Но я росла под насмешливым голубым взглядом мамы, которая умела как-то без слов, одним поворотом головы дать понять, что это все для бездельников, а надо работать. Учиться, например. И учиться понимать, что красоту можно и нужно включать и выключать, и что секрет шарма – не в сапогах и не в кофточках. Тем более когда у тебя нет ни приличных сапог, ни красивых кофточек.

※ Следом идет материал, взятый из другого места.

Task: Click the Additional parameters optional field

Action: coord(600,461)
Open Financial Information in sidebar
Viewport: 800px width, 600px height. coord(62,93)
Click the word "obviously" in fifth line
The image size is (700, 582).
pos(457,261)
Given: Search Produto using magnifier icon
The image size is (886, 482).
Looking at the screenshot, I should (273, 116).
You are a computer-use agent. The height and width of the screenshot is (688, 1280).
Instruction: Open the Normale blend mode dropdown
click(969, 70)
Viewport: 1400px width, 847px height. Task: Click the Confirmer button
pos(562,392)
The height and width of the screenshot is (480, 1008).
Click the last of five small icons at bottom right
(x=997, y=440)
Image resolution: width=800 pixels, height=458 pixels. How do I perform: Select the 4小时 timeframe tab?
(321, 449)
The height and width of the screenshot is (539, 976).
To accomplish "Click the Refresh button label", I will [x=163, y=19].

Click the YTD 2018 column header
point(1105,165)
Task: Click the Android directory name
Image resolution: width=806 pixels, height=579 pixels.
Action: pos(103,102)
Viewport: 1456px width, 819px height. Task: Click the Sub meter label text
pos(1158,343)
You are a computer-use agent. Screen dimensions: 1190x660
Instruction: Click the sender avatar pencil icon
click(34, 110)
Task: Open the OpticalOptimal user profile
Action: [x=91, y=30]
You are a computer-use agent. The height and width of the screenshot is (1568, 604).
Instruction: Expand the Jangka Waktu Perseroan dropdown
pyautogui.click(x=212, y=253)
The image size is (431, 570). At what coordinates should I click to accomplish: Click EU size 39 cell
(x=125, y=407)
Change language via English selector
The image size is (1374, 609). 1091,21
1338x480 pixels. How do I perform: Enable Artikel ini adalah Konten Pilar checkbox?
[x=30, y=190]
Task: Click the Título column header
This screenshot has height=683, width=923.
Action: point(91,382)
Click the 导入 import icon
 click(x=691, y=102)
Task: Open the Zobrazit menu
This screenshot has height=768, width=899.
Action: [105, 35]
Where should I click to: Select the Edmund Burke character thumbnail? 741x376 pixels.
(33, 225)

В самом начале семидесятых в Питер внезапно завезли кучу какой-то иностранной обуви. (Советская была чудовищной, я не хочу о ней говорить. Баретки со шнурками. Купить и повеситься. На шнурках на этих.) Помню, я шла мимо магазина и в широкое освещенное окно его увидела, что женщины ползают по полкам, как осы. Меня вихрем закрутило, внесло внутрь. Там – с давкой и криками – продавалась нечеловеческая, неприличная красота: розовые замшевые туфли на высоком толстом каблуке, с бантом на пятке. Ослепнув от страсти, я прорвалась к прилавку и дрожащими руками отдала за них всю свою наличность, всю стипендию, которая, к сожалению, была со мной в сумочке.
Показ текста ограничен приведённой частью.